[Start]

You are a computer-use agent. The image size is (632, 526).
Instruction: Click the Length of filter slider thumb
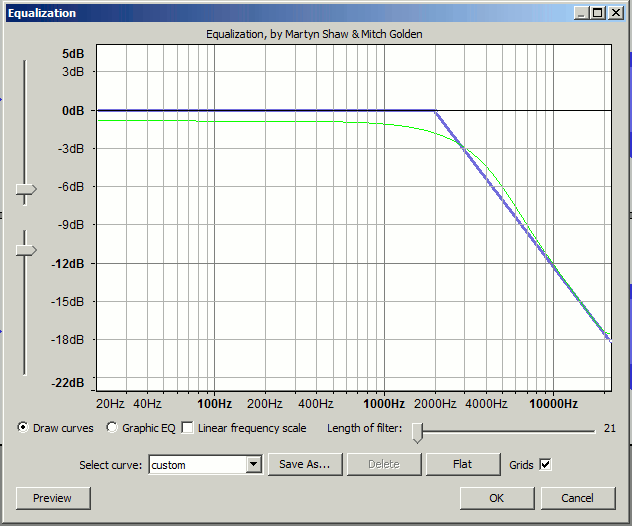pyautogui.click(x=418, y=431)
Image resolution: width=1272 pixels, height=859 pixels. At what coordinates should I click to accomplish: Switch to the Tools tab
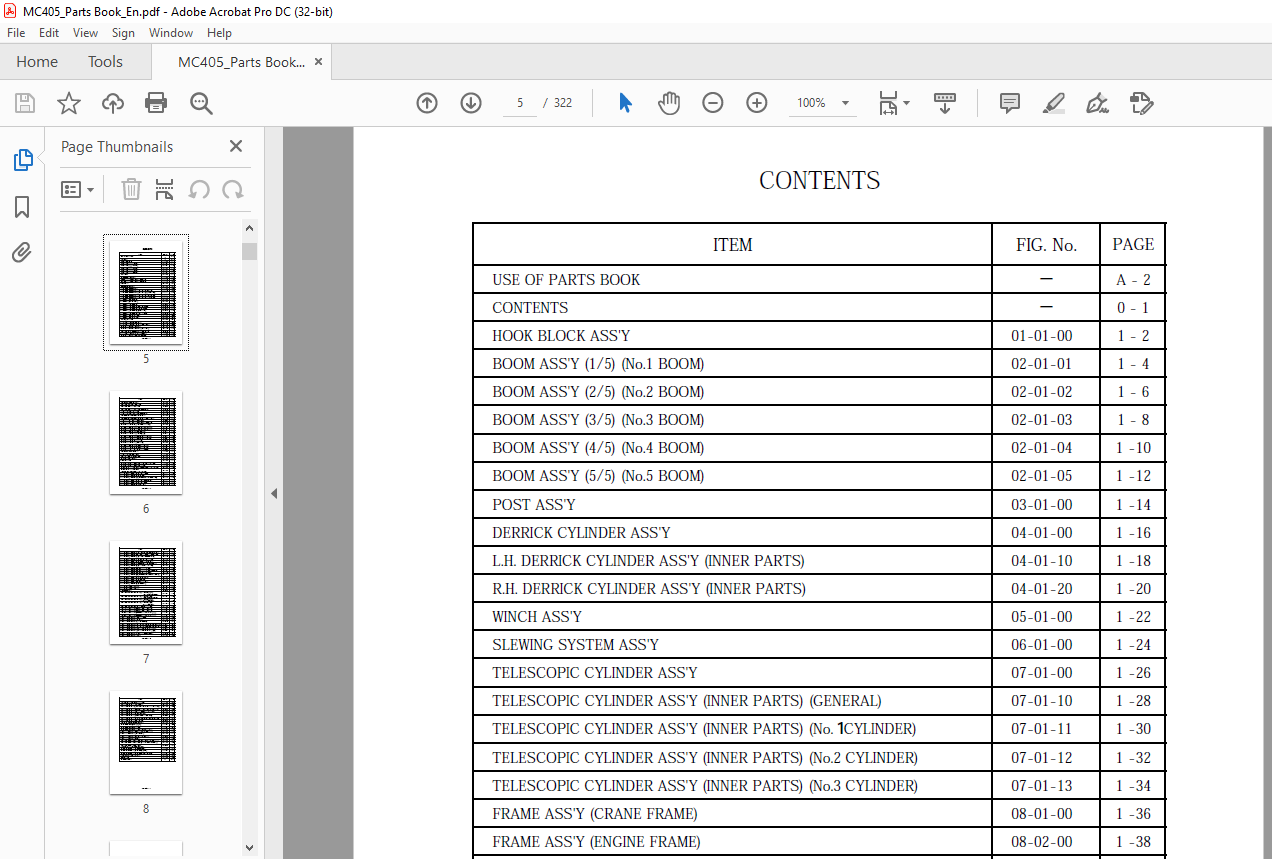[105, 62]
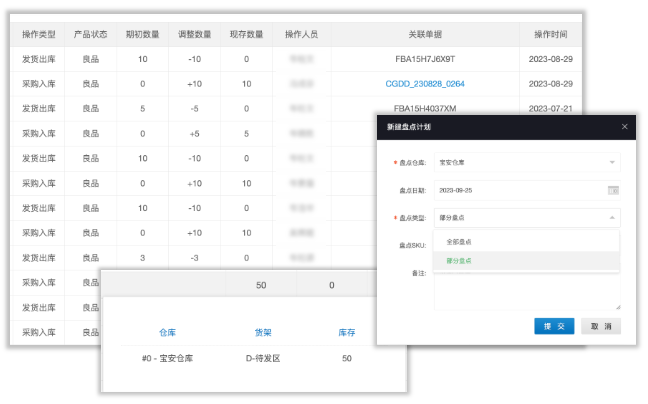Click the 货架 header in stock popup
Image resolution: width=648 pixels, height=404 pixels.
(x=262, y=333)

[End]
[Start]

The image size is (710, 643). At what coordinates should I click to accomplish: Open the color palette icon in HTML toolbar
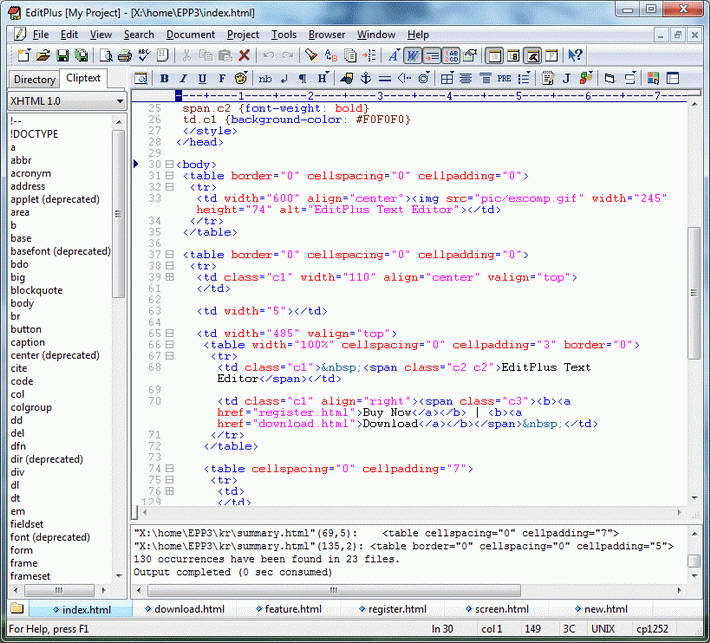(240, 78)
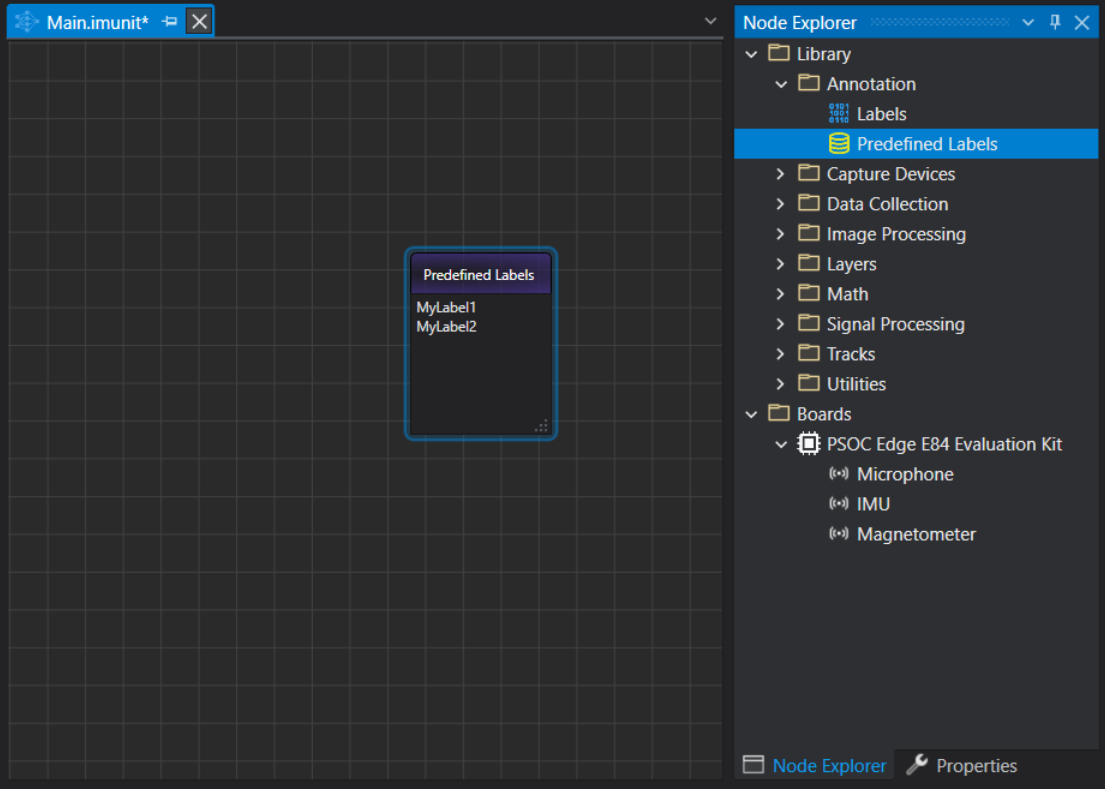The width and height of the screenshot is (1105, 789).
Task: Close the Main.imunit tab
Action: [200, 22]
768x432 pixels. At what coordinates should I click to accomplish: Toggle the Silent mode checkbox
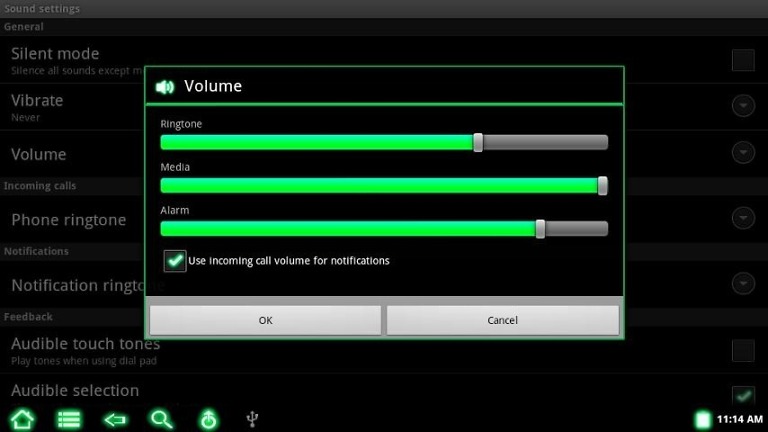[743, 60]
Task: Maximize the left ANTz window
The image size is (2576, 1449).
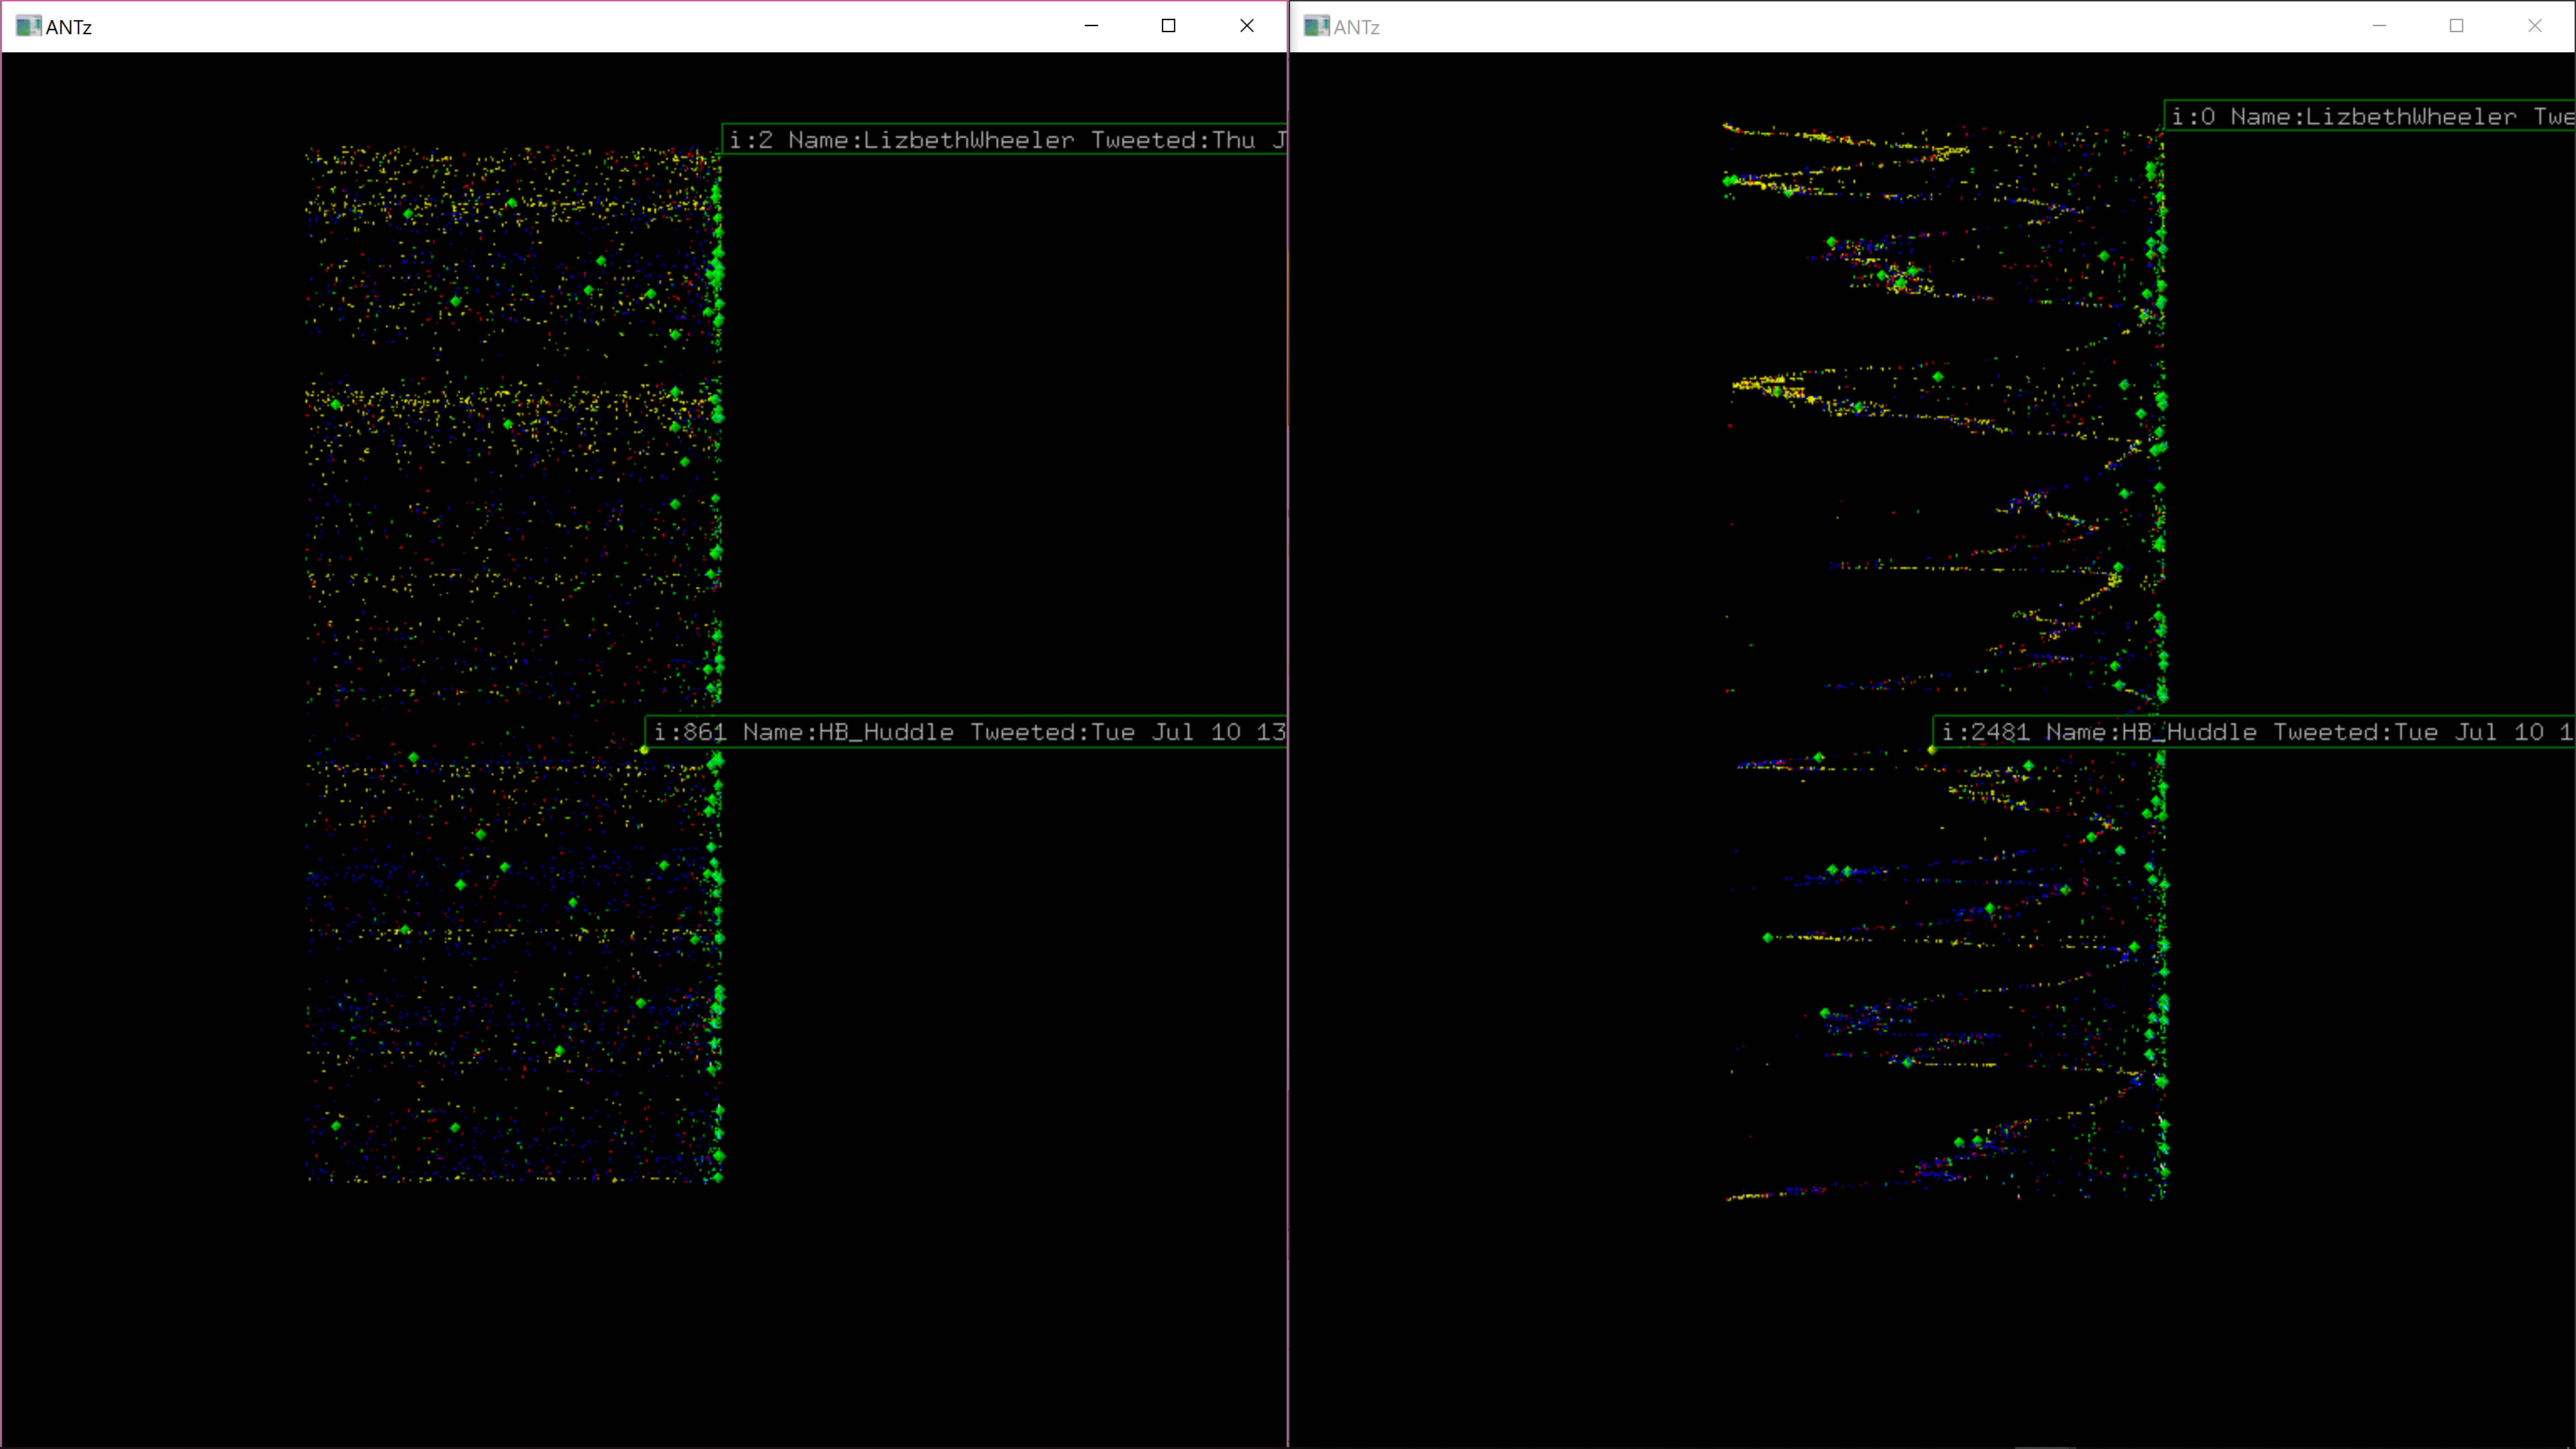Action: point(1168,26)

[End]

# WHAT IS NEEDED:
Transcribe the entries from the line containing "Task: Maximize the left ANTz window" through the line containing "Action: point(1168,26)", both included, without the pictures.

# CORRECT OUTPUT:
Task: Maximize the left ANTz window
The image size is (2576, 1449).
Action: point(1168,26)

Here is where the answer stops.